La transizione dai sistemi mainframe non sarà un semplice abbandono, bensì un'evoluzione verso paradigmi computazionali di nuova generazione. Takahito Tokita ha chiarito che il vuoto lasciato dai mainframe sarà colmato da soluzioni all'avanguardia, come i supercomputer basati sull'intelligenza artificiale che utilizzeranno i processori della famiglia Monaka, oltre allo sviluppo di potenti computer quantistici. La visione di Fujitsu è ora intrinsecamente legata all'Intelligenza Artificiale, intesa non solo come prodotto ma come motore interno di gestione. L'azienda ha già implementato una piattaforma dati standardizzata a livello globale, che dall'anno fiscale corrente servirà a ottimizzare i processi decisionali e le valutazioni manageriali attraverso l'uso di algoritmi proprietari, migliorando drasticamente velocità e qualità operativa.
Sul fronte dei servizi, il brand Uvance rimarrà il pilastro centrale per la consulenza e i servizi IT, ma con un cambio radicale nel modello di business. Fujitsu intende infatti allontanarsi progressivamente dalla tradizionale integrazione di sistemi e dai modelli di fatturazione basati su tariffe orarie. Al loro posto, verrà introdotta una struttura di profitto basata sul valore generato e sui risultati concreti ottenuti per il cliente. Questa mossa mira a garantire una maggiore sostenibilità economica e a stabilizzare i flussi di cassa, eliminando la dipendenza storica dalle entrate concentrate nel quarto trimestre dell'anno fiscale, favorendo una distribuzione più omogenea dei ricavi durante tutto l'esercizio finanziario.
Oltre alla tecnologia e ai modelli finanziari, la rivoluzione di Fujitsu coinvolge anche le risorse umane e le partnership strategiche. Fujitsu Japan ha cessato il reclutamento di massa annuale dei neolaureati, una pratica tipica della cultura aziendale giapponese, per passare a una strategia di acquisizione di talenti con competenze specifiche e immediatamente spendibili. Parallelamente, l'azienda sta intensificando la collaborazione con il settore della difesa del Giappone, un ambito in forte espansione data l'attuale situazione geopolitica in Asia.
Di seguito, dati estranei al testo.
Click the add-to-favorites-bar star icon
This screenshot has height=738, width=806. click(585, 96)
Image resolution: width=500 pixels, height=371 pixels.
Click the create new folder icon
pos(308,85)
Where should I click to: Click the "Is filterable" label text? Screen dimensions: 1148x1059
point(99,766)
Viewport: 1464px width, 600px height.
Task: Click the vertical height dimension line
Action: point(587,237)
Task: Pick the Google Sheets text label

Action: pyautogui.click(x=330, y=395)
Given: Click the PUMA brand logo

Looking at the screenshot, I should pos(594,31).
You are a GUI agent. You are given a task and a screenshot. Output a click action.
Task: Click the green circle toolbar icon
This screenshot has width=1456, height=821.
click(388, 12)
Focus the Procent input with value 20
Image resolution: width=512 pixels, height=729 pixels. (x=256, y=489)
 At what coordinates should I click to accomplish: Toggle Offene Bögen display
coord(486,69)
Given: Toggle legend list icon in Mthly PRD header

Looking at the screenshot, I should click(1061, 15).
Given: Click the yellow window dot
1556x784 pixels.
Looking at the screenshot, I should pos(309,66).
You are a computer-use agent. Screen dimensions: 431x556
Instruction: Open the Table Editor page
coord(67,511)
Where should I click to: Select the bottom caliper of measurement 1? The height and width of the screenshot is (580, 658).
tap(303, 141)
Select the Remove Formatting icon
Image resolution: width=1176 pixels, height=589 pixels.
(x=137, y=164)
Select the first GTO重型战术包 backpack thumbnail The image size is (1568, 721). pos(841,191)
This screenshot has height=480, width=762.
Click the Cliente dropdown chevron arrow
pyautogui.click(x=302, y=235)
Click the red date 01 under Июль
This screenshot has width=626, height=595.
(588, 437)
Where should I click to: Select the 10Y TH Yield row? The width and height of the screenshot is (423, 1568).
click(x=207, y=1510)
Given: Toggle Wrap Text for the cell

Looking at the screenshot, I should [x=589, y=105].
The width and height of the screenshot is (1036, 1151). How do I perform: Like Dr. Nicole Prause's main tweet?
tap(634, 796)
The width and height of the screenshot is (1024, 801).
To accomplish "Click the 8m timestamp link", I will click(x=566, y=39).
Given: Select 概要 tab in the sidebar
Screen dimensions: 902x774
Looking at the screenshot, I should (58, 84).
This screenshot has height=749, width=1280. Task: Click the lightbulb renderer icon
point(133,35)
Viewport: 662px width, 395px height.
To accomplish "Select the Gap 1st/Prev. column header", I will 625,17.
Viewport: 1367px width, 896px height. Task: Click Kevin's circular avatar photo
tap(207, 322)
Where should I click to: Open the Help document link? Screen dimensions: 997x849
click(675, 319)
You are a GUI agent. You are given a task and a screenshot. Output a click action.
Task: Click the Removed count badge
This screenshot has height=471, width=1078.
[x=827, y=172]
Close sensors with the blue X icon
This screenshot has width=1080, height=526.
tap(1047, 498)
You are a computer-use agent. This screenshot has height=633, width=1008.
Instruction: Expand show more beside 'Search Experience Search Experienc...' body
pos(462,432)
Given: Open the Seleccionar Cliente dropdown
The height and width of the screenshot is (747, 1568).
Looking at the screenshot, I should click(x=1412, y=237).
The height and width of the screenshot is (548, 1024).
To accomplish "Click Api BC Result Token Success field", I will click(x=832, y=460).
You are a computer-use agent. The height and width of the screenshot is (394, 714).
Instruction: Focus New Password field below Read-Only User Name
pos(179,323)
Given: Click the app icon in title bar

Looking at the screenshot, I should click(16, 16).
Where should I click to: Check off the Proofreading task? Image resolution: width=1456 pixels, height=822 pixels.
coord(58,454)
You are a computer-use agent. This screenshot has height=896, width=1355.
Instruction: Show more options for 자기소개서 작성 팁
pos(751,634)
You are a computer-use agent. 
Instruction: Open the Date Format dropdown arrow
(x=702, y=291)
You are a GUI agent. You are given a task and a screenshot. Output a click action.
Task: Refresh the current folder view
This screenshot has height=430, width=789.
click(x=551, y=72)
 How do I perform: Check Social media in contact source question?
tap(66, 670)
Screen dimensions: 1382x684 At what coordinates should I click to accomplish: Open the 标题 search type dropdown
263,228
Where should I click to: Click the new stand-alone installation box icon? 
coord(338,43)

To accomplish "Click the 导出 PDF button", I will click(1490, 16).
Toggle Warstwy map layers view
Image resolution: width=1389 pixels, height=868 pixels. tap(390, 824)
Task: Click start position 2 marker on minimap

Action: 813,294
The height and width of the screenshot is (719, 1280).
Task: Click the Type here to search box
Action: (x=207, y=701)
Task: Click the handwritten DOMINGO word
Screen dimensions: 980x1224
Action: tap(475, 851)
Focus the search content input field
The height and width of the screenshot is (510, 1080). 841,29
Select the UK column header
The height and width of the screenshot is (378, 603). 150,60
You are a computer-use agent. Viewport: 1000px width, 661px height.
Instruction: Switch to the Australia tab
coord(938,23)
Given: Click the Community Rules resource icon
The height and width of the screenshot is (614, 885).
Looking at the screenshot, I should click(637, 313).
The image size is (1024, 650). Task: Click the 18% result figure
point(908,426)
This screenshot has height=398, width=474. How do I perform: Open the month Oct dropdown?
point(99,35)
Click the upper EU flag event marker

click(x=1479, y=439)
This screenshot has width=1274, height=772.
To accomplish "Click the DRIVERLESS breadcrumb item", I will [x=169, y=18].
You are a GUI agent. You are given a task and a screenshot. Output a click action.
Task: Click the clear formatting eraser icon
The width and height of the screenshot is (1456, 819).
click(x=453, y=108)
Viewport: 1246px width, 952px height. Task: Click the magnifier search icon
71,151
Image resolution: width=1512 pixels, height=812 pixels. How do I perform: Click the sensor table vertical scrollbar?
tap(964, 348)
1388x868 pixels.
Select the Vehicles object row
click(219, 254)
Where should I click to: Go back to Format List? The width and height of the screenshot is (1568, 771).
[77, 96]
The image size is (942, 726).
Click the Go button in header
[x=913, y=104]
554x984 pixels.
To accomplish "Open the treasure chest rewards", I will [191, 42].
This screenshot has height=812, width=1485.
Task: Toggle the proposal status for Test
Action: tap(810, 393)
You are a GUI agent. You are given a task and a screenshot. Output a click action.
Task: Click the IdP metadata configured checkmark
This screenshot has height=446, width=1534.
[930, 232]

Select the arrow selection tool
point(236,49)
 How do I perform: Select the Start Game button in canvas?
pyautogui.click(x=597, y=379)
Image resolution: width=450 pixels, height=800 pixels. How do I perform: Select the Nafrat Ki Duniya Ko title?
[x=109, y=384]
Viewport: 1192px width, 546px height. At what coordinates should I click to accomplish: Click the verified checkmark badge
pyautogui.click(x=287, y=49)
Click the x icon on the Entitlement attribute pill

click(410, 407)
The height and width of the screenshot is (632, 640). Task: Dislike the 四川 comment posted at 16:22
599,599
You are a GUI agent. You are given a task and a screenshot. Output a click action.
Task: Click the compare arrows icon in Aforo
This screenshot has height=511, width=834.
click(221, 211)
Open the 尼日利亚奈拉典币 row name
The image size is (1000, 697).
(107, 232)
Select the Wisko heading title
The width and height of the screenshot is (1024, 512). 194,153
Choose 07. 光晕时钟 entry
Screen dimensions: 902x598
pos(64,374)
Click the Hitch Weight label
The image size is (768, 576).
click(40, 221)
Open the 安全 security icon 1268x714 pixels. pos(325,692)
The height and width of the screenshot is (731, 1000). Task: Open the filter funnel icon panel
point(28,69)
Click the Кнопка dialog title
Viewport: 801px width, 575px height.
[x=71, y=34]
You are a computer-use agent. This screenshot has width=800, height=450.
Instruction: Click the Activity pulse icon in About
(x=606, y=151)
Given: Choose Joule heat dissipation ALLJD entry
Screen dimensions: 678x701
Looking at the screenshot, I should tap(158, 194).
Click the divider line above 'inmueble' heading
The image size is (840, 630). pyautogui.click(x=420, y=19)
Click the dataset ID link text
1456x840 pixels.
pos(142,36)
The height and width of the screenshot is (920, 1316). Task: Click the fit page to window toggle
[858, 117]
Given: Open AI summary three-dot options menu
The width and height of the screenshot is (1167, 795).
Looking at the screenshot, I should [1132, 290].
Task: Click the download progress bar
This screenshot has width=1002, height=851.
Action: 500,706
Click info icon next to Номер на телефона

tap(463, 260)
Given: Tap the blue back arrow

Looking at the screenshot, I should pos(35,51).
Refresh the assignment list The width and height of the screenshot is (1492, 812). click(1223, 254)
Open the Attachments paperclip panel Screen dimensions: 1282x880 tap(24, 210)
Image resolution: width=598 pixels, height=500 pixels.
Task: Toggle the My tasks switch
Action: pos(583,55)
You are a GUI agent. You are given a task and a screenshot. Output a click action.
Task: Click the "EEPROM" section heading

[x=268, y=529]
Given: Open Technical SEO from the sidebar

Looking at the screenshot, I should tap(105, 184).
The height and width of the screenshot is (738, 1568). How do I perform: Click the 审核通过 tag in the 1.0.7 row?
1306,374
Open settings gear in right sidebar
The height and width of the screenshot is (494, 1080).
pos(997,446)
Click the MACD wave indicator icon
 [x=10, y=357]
Questa diversificazione strategica, unita all'investimento massiccio in chip personalizzati e tecnologie quantistiche, posiziona Fujitsu non più come un fornitore di hardware legacy, ma come un attore cruciale nella sovranità tecnologica e nella sicurezza nazionale.
La sfida per il prossimo decennio sarà accompagnare i clienti storici verso la migrazione dei loro carichi di lavoro dai mainframe verso il cloud e le nuove architetture distribuite. Sebbene il 2035 sembri lontano, la complessità di questi sistemi richiede una pianificazione decennale. In questo scenario, l'industria osserva con attenzione le mosse di IBM, che potrebbe trovarsi a gestire un monopolio assoluto su un mercato che, seppur in contrazione, rimane vitale per banche, governi e istituzioni che ancora oggi si affidano alla stabilità impareggiabile del ferro di vecchia scuola. Fujitsu, tuttavia, ha deciso di scommettere sul futuro, puntando tutto sulla velocità dell'innovazione anziché sulla gestione del passato.